Section 125 Plans for California Employers — 2026 Guide
By David Newman · Referral Partner, Section 125 Savings · San Pedro, CA
California employers benefit from Section 125 cafeteria plans more than employers in most other states for two reasons. First, California honors federal IRC § 125 pre-tax reductions for state income tax purposes — meaning the pre-tax savings flow through both federal AND California taxes (saving an additional 4-13.3% depending on the employee's CA tax bracket). Second, California Workers' Comp rates are among the highest in the country in trades like construction, drayage, and trucking — and Section 125 reduces the WC premium base directly.
Black Tiger Transportation (Southern California medical transport, 66 W-2 employees, CEO is a CPA) saves $140K/year using exactly this structure. Golden Living Point Loma (San Diego assisted living, 51 employees, owner is a practicing attorney) saves $120K/year. Multiple Maaco San Diego operators are also enrolled. The California operator network has been a primary validation pool for the structure.

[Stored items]
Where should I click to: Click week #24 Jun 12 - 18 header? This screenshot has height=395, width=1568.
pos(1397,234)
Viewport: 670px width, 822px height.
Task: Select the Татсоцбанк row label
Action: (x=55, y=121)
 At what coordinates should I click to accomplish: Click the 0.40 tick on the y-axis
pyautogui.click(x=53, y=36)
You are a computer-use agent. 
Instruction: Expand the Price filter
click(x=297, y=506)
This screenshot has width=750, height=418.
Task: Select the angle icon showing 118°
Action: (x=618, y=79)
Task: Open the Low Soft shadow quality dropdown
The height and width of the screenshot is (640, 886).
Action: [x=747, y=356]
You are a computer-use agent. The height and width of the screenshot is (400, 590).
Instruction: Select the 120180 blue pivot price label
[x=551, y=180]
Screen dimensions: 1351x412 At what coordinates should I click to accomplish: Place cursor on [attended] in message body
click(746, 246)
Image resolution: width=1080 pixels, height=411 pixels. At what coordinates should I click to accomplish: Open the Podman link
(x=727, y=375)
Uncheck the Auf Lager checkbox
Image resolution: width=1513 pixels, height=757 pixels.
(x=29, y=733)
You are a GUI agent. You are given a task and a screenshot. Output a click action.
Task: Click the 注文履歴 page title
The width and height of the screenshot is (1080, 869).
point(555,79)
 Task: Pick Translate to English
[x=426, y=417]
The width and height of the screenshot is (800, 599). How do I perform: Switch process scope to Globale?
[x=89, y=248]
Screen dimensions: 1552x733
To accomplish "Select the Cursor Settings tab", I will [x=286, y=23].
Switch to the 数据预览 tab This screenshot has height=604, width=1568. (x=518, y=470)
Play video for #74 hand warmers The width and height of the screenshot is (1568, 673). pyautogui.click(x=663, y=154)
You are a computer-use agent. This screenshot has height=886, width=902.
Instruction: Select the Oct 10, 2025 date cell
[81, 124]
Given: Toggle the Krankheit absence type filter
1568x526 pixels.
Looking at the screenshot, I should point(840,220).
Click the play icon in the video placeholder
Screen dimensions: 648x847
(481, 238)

ACTIONS TO TAKE:
a) In the California Section 125 guide, how much does Black Tiger Transportation save per year?
b) Carry on the guide to Section 125 plans for California employers, starting right after its final sentence.

OUTPUTS BY TASK:
a) $140K per year.

b)
California-specific Section 125 considerations
California State Disability Insurance (SDI) interaction
California SDI is funded via employee payroll deduction (1.2% for 2026). SDI is calculated on taxable wages subject to certain caps. Section 125 pre-tax reductions reduce SDI-taxable wages by the reduction amount, slightly reducing the employee's SDI contribution. Functionally a small additional savings layer for employees.
California state income tax treatment
California honors federal Section 125 pre-tax reductions for state income tax. The pre-tax reduction reduces both federal and California taxable wages. For employees in higher CA brackets (9.3-13.3%), this adds meaningful additional state-tax savings on top of the federal FICA savings.
California Workers' Comp specifics
California uses NCCI-aligned classifications with state-specific rate filings administered by the California Workers' Compensation Insurance Rating Bureau (WCIRB). Section 125 reductions to taxable payroll reduce the WC premium base. California-specific overtime rules (overtime premium portion treatment varies) interact with the WC base — coordinate with your CA WC broker for the exact calculation at your audit.
California minimum wage considerations
California's $16/hour state minimum wage (and higher in many cities) means most W-2 employees easily clear the $25K/year Section 125 eligibility threshold. CA-specific local minimum wages (San Francisco, Los Angeles, etc.) further support eligibility.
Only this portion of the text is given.